The descriptions of the dispositions of existing laws, given by a scholar, do not have all the advantages of those given by a government; but neither do they have their dangers. A scholar is obliged to describe things as they really exist; if he is mistaken, his errors can be corrected; if he is willfully unfaithful, he falls into contempt and is soon forgotten. But a government that takes upon itself to make the general description of the dispositions of the laws that govern a country often profits from this occasion, either to destroy useful laws, or to establish baneful ones. In describing the disposition of a useful, long-established law, for which they claim the glory, they place beside it the description of a law they are establishing with a view to increasing their power, and the first description serves to pass the second. This practice is often used in times of trouble; Napoleon Bonaparte employed it not only to annihilate whatever was useful in the constitution he found established when he usurped public authority, but also to destroy almost all the guarantees that had been born of the Revolution.

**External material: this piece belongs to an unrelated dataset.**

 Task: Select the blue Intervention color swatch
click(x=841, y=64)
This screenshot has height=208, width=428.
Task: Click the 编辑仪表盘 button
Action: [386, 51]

It seems that a government can never give a completely false description, since, if the thing described does not yet exist, the description brings about its establishment. Nothing, however, is more common; and what is most astonishing is that those who make false descriptions are sometimes acting in the best of faith. If what I have said previously were not enough to demonstrate this truth, I would urge the incredulous to read all the constitutions that France has had since the beginning of the Revolution to this day, and to compare the beautiful descriptions they contain with the real state in which society found itself at all epochs; if they find no resemblance between these two things, they will have to admit that the descriptions were purely imaginary. The manner in which one proceeded made this almost inevitable: one began by describing the state of things whose establishment one desired, and when one possessed the description, one believed one had almost nothing left to desire. One said: individual liberty is inviolable, freedom of the press is guaranteed, ministers are responsible; and one believed that it was so. The legislators proceeded like the divinity: Fiat lux, et lux facta fuit. These declarations produced on the state of society an effect roughly similar to that which a declaration that all men are in good health, live in abundance, and are free from cares would produce on the well-being of citizens. These are very good things, doubtless; but it is not enough to say that they are or that they will be, for them to be realized.